L’épilogue de la série Veolia-Suez reste à écrire. La saison 1 s’est achevée le 5 octobre avec le blanc-seing accordé par le conseil d’administration d’Engie au projet de Veolia qui rêve de s’emparer de Suez, son concurrent historique. Une première bataille remportée par le groupe présidé par Antoine Frérot.
Veolia a déboursé 3,4 milliards d’euros pour les 29,9 % d’actions détenues par Engie dans Suez, en payant 18 euros par action au lieu de 15,50 euros, sa première offre. Et il s’est engagé à ne pas formuler d’offre publique d’achat (OPA) hostile pour reprendre les 70,1 % restant. Engie sait comment utiliser cette manne financière : "Dans les renouvelables, nous voulons passer de 3 à 4 gigawatts [de nouvelles capacités installées par an, ndlr] et garder dans le bilan une part plus importante des projets dans lesquels nous avons investi", a précisé Jean-Pierre Clamadieu, son président. Le champ était libre pour Veolia depuis que le fonds Ardian avait jeté l’éponge, renonçant à jouer le chevalier blanc auprès de Suez face à l’hostilité des deux parties et surtout au manque de temps pour présenter une offre qui tienne la route.

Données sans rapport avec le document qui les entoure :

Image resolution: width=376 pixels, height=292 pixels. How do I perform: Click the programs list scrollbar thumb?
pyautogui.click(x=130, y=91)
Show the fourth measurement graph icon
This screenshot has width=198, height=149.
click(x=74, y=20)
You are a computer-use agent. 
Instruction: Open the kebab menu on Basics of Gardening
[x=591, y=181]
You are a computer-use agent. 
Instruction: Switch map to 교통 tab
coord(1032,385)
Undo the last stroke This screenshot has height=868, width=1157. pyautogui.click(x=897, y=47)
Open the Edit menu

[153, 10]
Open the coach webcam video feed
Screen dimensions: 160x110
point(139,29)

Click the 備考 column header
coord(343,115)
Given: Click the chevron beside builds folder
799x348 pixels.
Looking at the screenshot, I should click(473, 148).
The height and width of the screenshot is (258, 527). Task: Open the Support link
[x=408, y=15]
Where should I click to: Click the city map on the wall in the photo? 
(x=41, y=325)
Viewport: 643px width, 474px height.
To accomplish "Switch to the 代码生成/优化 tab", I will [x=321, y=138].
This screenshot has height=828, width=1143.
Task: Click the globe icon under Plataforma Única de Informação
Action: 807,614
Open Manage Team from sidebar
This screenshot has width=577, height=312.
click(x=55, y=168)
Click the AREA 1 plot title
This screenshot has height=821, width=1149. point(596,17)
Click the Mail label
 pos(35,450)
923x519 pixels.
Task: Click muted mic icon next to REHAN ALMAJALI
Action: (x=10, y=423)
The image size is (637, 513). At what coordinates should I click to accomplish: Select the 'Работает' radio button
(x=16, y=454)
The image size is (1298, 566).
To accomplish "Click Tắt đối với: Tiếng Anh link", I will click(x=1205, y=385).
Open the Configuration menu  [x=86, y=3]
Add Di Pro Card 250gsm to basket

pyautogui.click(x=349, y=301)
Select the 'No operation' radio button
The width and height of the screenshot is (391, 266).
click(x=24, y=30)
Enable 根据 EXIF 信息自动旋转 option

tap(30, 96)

La contestation de la légitimité du vote du conseil d’administration d’Engie laisse augurer quelques passes d’armes juridiques. Les trois représentants de l’État ont voté contre ou se sont abstenus, considérant que les conditions n’étaient pas remplies pour arriver à un accord amiable, alors que les représentants de la CFDT n’ont pas pris part au vote, s’esquivant peu avant celui-ci. Le conseil d’administration de Suez continue, quant à lui, de parler d’offre hostile et annonce qu’« afin de préserver les intérêts des actionnaires et des parties prenantes, [il] mettra en œuvre tous les moyens à sa disposition pour éviter une prise de contrôle rampante ou un contrôle de fait ». Sa fondation de droit néerlandais pour loger l’activité eau en France est un véritable frein à des discussions courtoises. Suez bénéficie aussi du soutien de ses salariés dont l’intersyndicale a demandé l’ouverture d’une commission d’enquête parlementaire.
Antoine Frérot n’aura pas trop de douze à dix-huit mois – le temps nécessaire à l’instruction – pour réaliser son rêve, qui passe par des relations pacifiées avec Suez, et la cession d’actifs là où la position de son groupe deviendra hégémonique. Les concurrents observent avec intérêt – Paprec dans le recyclage, Saur dans l’eau… –, mais rien ne dit que la saison 2 se terminera par un happy end pour Veolia.